A song he vaguely recognised drifted up the stairs from his mam’s favourite request show on the Light Programme, a catchy tune with a swaying rhythm, and the intriguing words Rum and Coca-Cola … Working for the Yankee Dollar, sung in close harmony by the Andrews Sisters. In his dreamy nostalgic state it transported Terry back to the time when his mam and Uncle Jack used to sing it together, and in a trice he saw the figure in the army greatcoat with a kit-bag slung over his shoulder marching down Cayley Street while a seven-year old snotty urchin called Terry raced towards him yelling ‘Uncle Jack! Uncle Jack!’ at the top of his lungs.
‘Can I carry it? Can I?’
‘If you want to ruin yourself for life.’
‘What’ve you got in there?’
‘Bully beef, bazookas and Rommel’s cap.’ A broad grin from Jack at the puzzled look on Terry’s face. ‘Pressies – loads of pressies. For your mam and dad and Sylvia and er…’
‘Me?’
‘Oh heck. I’d forgotten about you.’
‘You haven’t really. Have you?’
‘No! I’ve got you three tins of real coffee, two pairs of nylons, a silk scarf, a Hasselblad camera—’
‘Oh,’ Terry was almost blubbing. ‘Is that all?’
Jack picked him up by the waist and swung him round. ‘Bars of milk chocolate with walnuts, sugared almonds, boxes of Turkish Delight, American gum in five flavours …’
‘Smashing Uncle Jack! Are you home for good?’
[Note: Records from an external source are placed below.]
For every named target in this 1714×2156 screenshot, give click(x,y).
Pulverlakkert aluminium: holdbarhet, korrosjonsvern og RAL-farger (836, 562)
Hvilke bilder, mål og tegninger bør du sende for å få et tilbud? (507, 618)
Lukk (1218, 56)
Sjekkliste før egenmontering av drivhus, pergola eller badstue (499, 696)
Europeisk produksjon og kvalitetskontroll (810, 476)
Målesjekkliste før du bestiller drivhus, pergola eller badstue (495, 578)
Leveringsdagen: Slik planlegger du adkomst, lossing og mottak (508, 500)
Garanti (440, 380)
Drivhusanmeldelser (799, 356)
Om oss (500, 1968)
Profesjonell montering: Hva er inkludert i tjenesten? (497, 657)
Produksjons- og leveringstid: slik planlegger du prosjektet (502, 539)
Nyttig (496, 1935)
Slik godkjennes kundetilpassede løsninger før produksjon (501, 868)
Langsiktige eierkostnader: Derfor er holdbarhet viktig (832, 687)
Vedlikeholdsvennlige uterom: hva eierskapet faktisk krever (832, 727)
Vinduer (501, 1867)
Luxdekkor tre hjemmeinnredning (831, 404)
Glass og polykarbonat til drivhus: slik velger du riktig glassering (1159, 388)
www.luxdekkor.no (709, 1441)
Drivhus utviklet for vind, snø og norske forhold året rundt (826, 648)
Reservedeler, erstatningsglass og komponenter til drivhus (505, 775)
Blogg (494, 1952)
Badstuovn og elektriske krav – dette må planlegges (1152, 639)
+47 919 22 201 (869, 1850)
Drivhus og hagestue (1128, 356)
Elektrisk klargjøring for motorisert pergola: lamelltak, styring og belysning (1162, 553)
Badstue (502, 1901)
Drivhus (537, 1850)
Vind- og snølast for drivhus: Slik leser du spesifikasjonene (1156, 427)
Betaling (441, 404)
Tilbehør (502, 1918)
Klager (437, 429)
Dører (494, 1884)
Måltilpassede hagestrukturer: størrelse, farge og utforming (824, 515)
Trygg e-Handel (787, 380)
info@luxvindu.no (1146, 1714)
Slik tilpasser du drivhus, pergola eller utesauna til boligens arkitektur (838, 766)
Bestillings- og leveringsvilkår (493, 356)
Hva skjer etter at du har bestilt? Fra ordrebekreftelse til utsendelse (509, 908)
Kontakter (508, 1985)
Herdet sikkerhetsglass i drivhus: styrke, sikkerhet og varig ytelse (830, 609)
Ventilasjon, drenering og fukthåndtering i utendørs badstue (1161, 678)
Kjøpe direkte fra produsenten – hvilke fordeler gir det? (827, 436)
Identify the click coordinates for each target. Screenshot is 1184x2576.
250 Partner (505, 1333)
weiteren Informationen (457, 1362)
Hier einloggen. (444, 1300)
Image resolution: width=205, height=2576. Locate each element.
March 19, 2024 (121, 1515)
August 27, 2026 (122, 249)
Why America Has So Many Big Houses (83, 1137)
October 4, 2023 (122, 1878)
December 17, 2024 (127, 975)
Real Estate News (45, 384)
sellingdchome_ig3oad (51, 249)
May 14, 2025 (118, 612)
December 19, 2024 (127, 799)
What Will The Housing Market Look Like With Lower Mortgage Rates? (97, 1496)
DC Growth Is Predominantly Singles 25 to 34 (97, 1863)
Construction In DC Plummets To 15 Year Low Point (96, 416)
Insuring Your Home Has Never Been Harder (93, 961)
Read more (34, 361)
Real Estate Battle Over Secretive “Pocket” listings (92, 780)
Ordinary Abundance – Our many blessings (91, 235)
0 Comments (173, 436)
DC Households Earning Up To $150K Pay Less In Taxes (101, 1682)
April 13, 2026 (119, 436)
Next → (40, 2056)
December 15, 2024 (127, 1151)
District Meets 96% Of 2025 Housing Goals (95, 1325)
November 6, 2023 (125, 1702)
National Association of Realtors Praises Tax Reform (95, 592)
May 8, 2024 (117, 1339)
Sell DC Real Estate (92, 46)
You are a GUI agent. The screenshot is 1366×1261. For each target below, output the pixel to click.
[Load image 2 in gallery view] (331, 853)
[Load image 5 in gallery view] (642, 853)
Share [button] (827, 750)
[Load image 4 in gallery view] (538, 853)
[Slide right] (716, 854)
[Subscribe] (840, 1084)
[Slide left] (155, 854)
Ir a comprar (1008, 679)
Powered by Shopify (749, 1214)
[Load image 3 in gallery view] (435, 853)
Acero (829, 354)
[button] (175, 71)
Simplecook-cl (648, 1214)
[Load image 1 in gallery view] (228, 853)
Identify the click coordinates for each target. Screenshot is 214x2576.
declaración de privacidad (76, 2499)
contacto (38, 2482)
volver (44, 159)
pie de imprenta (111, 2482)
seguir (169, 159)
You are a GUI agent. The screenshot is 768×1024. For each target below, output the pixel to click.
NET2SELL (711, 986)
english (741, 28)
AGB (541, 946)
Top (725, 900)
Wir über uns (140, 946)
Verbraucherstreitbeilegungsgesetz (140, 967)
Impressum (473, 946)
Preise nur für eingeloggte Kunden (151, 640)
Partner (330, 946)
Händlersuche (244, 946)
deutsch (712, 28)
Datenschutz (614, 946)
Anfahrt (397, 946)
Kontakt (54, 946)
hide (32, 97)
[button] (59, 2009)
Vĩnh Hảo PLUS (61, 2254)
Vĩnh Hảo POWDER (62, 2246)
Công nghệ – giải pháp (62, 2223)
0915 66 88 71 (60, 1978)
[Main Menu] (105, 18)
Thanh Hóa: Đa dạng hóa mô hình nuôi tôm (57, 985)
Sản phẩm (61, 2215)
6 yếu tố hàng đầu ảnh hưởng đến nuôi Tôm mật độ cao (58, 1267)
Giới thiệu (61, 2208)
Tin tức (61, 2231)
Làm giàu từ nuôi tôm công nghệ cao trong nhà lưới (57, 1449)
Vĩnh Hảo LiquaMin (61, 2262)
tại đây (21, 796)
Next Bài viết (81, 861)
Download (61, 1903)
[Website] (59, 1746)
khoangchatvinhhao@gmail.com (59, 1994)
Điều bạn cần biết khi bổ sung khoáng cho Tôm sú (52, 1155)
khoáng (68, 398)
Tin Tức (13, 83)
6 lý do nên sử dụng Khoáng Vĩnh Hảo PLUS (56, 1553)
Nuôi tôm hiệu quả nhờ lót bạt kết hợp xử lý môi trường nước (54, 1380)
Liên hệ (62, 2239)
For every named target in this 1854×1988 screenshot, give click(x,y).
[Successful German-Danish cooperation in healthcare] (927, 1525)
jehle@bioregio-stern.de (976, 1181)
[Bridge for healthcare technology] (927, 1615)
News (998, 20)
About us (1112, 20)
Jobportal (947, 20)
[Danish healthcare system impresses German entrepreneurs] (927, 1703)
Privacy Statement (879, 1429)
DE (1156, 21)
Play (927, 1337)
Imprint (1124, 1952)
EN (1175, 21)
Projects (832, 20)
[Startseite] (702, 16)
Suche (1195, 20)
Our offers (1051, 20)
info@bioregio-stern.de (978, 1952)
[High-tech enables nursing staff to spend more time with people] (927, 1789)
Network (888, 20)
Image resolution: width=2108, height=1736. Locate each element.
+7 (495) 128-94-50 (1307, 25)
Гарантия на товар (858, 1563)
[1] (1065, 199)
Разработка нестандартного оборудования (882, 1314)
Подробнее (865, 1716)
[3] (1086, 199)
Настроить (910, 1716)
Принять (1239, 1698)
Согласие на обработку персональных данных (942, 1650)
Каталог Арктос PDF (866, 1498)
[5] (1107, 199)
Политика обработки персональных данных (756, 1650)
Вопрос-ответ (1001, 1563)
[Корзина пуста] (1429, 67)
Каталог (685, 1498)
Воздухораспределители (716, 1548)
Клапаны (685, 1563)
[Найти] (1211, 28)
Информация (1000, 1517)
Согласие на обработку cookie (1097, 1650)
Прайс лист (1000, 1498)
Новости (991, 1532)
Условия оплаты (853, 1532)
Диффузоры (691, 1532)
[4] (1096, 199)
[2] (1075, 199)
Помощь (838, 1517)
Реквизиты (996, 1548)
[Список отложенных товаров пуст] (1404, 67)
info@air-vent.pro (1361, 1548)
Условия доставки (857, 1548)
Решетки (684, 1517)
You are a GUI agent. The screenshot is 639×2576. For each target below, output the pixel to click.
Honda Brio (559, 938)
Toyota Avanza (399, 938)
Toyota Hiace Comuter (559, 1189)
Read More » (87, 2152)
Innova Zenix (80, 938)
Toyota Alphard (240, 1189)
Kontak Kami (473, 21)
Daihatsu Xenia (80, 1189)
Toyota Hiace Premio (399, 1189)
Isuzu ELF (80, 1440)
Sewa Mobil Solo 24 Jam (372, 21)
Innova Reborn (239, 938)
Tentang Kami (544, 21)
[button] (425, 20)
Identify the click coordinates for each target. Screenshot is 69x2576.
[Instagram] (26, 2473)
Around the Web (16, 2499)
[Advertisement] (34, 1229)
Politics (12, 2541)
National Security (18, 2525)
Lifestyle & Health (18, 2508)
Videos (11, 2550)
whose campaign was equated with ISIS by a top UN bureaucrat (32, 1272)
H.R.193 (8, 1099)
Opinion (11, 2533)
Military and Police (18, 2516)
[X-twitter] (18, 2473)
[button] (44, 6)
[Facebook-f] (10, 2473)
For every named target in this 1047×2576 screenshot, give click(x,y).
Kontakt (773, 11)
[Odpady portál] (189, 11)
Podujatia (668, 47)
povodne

‘Well, I’m home,’ Jack said. ‘Anyroad.’
Barbara couldn’t hold back the tears when they were all sitting round the table in the front room. It was a very special occasion – as special as Christmas – because they’d lit a fire. ‘We knew you were coming home, Jack. Auntie Polly read it in the tea-leaves.’
‘That woman’s barmy,’ Joe mumbled
‘She did, Joe! Just like she knew the war was going to end six months before it did.’
‘You didn’t need tea-leaves for that. It was on the front page of the Daily Herald.’
‘She told me I was going to be a Spitfire pilot,’ Terry piped up.